While litigators tend to start off as generalists, transactional rookies have more opportunities to specialize immediately, depending on the office they're in. Corporate in “New York is officially split into M&A, capital markets and governance,” and juniors here can pick one area sooner rather than later. In the Windy City, by contrast, corporate associates normally “wait until their fourth year” before specializing. Newbies had experienced “an even mix of regulatory counseling and transactional work where banks call us and ask if their proposed strategy can be done. The twist is that Dodd-Frank threw a monkey wrench into things.” Those in the investment products & derivatives group quipped that “we're one of those groups where people aren't sure what we do!” They have three key groups – fund formation, trading documentation work and regulatory compliance – and junior tasks include “drafting documents, client research and SEC filings, as doc review is only likely to be one ten-hour project.” Other transactional groups include: insurance & financial services; securities & derivatives enforcement & regulatory; global finance; pooled investment entities; and real estate.
"Doc review is only likely to be one ten-hour project.”

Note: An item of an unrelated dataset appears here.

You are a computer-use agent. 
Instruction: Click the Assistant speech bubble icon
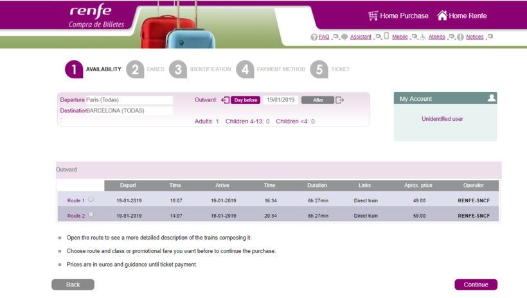[345, 37]
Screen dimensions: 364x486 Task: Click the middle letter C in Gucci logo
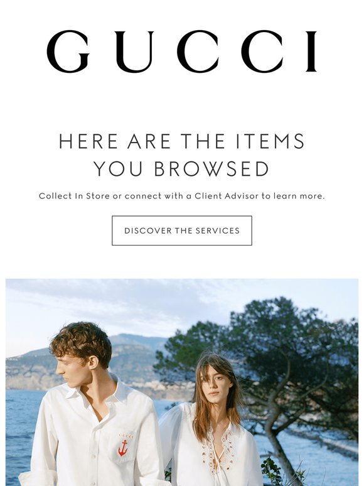tap(198, 51)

General litigation “is split into complex litigation, regulatory litigation, international arbitration and white-collar crime.” Other litigation subgroups include: IP; civil, criminal & constitutional; and regulatory & economic. On arrival, newbies get work from their assigned mentor to “get their feet wet.” After this, assignment is a “free market” that grows via relationships. Once staffed, “there's definitely some doc review but not as much as I thought.” Litigators had conducted legal research, drafted memos and prepped witnesses for interviews, among other things. Some sources had in addition “been involved in pitching to clients, and now I get to draft the initial disclosures or summons,” and others had “been able to second-chair depositions.”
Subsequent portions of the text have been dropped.